Dataset excerpt
┄┄┄┄┄┄

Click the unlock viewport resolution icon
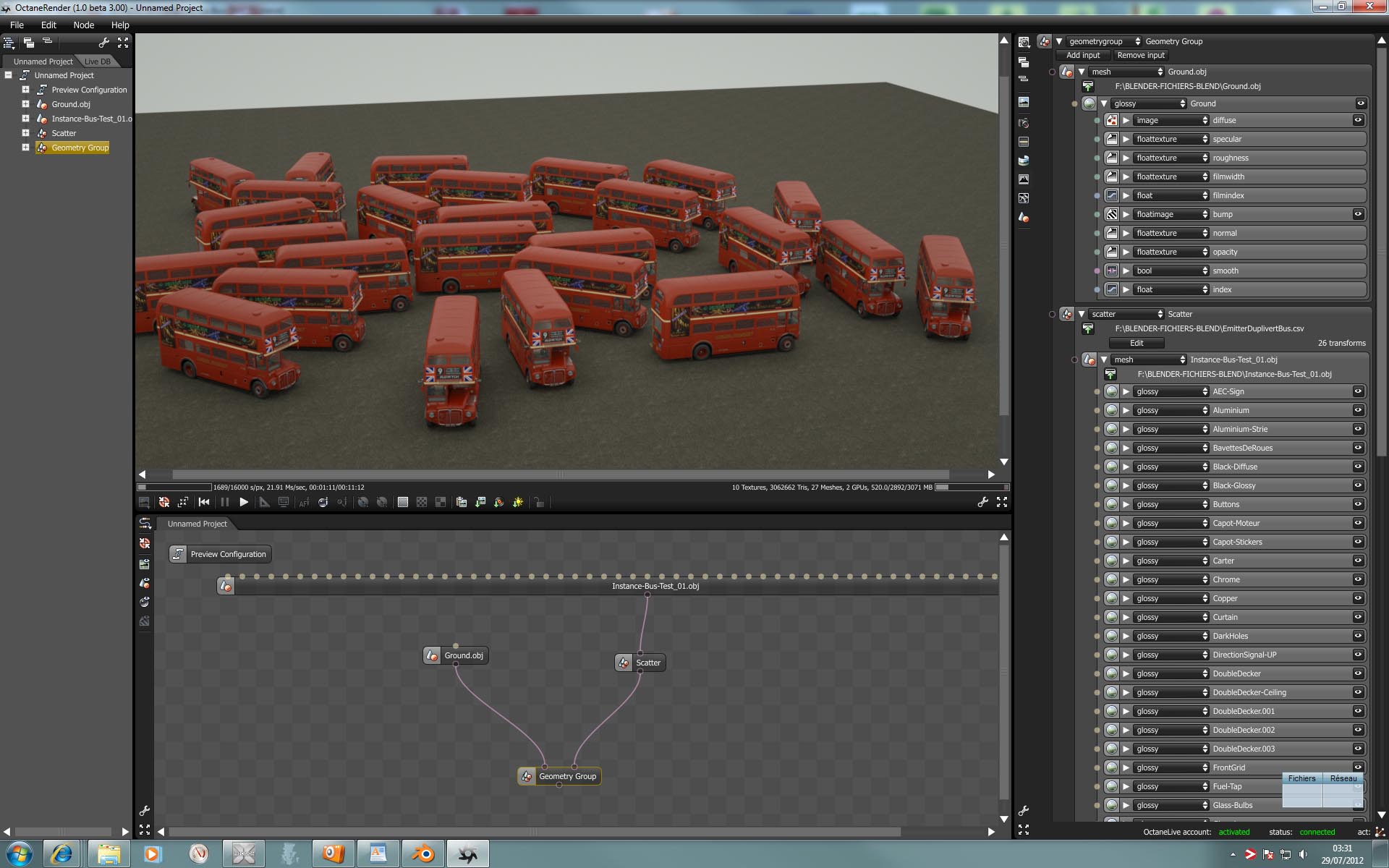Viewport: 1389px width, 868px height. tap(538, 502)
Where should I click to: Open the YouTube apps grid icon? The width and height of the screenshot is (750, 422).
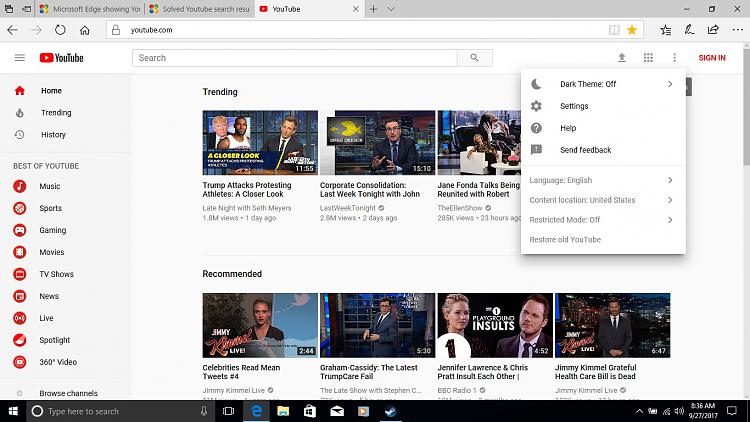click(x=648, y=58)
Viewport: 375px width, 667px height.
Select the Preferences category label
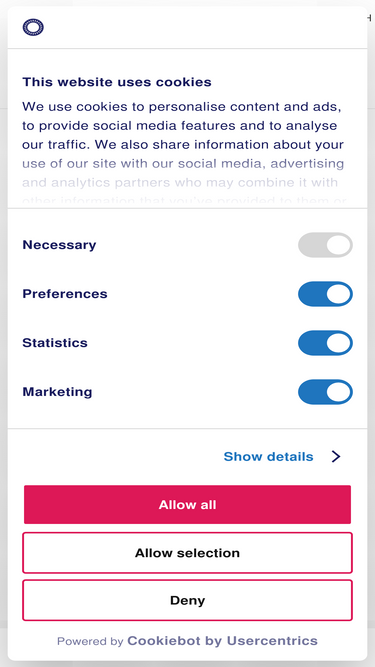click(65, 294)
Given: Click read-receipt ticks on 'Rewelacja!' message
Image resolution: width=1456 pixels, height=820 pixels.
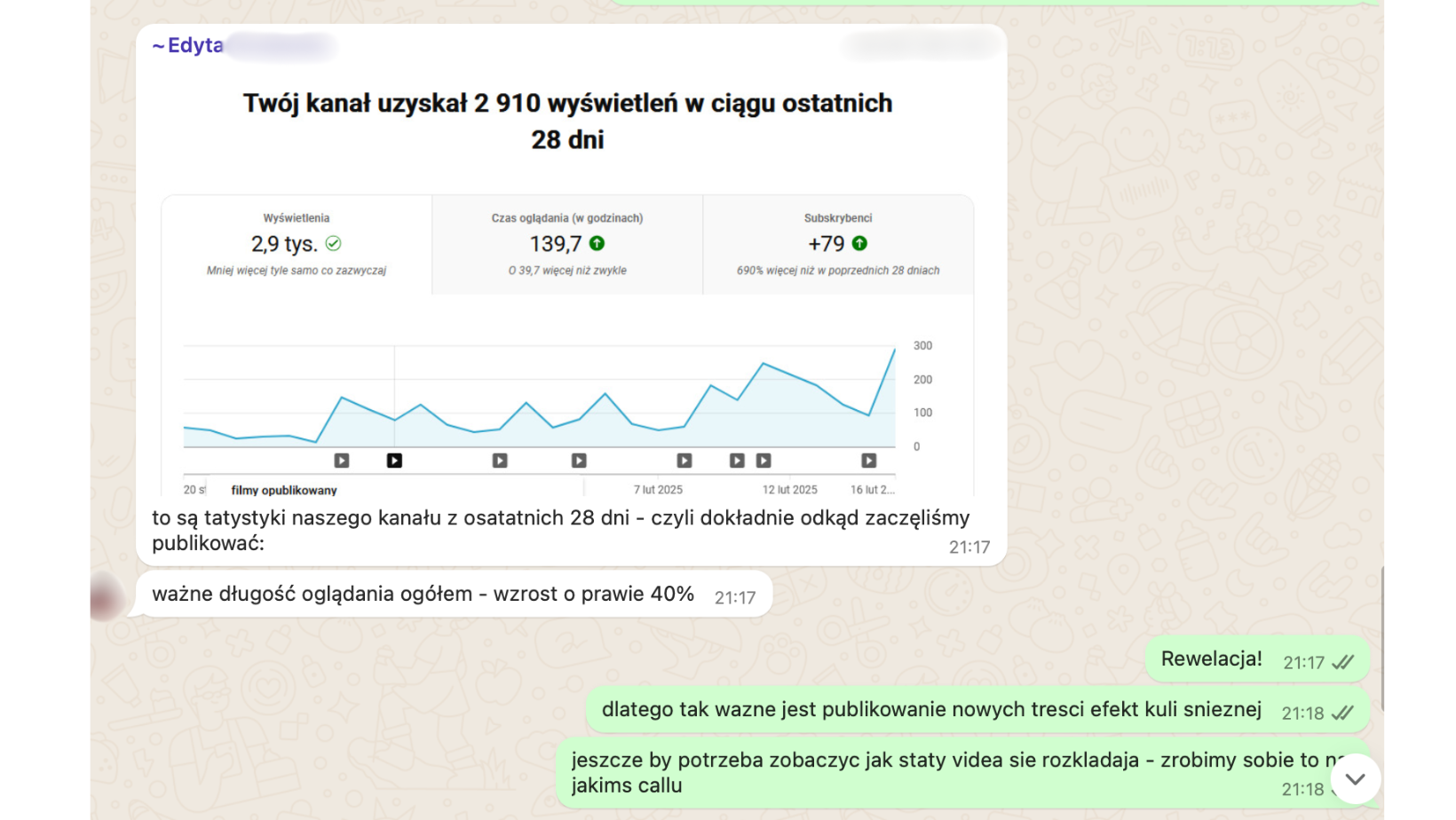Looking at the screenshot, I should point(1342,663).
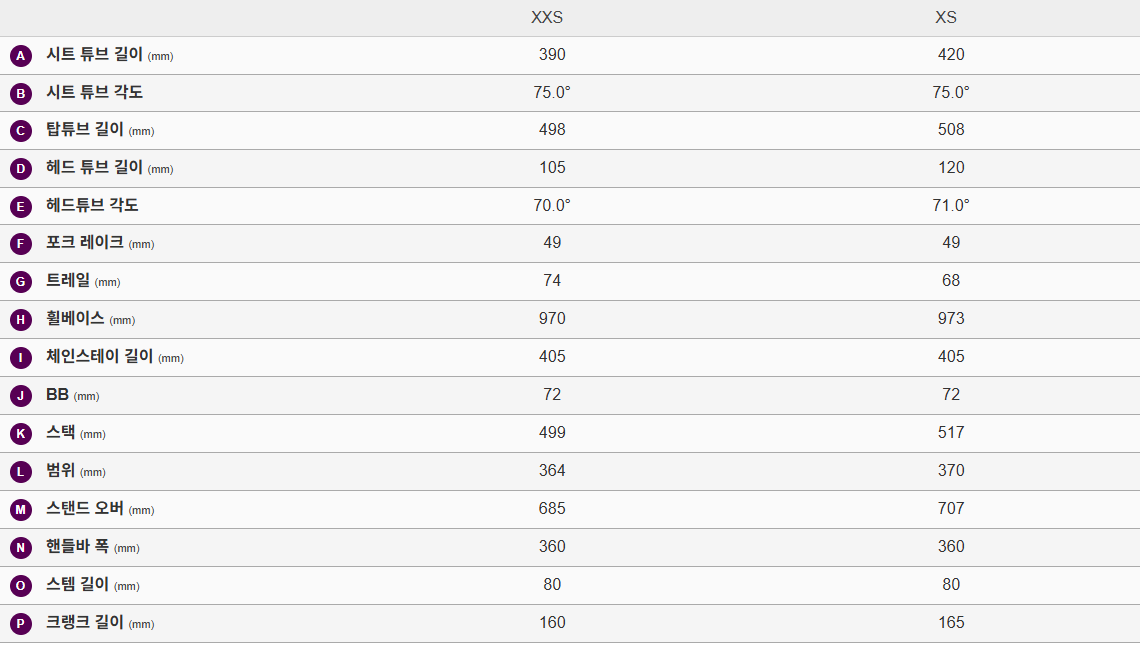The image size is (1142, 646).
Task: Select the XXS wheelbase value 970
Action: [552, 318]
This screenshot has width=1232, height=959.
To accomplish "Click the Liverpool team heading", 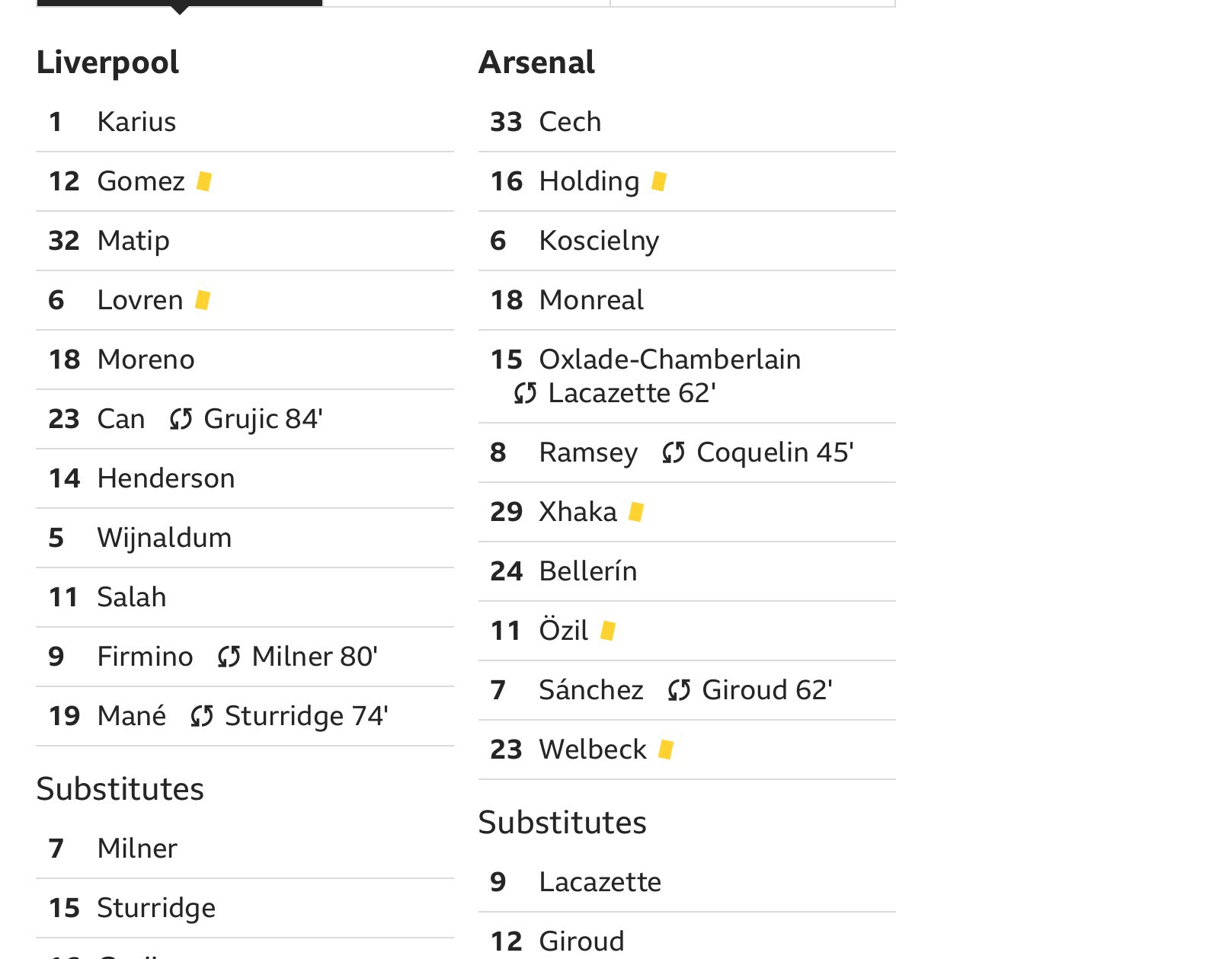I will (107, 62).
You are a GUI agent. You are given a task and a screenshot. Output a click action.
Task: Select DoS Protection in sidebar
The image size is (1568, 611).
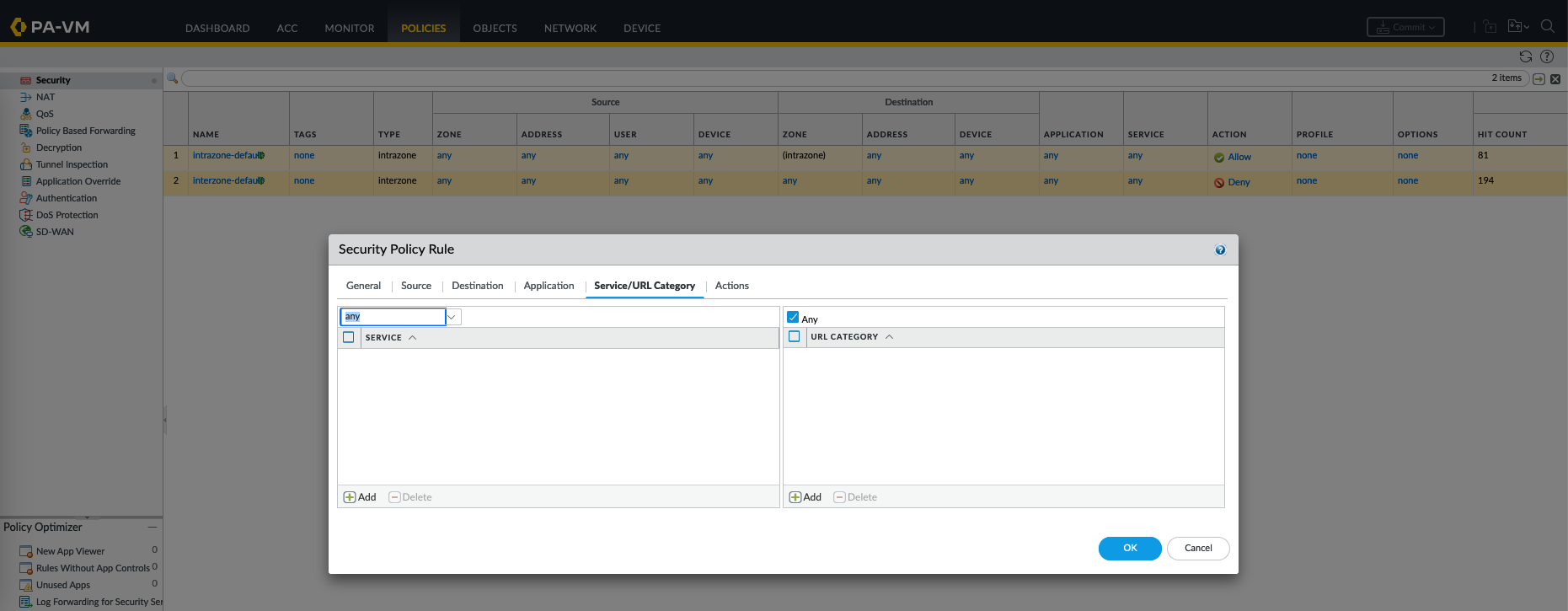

┄┄┄┄┄┄

Aim of the exercise: Rewrite the stretch from the line containing "You are a GUI" through the end of the rows, changing "sidebar" to "side menu" and leaving everything else as it is. Omit the pictures from your answer.

Final result:
You are a GUI agent. You are given a task and a screenshot. Output a click action.
Task: Select DoS Protection in side menu
The image size is (1568, 611).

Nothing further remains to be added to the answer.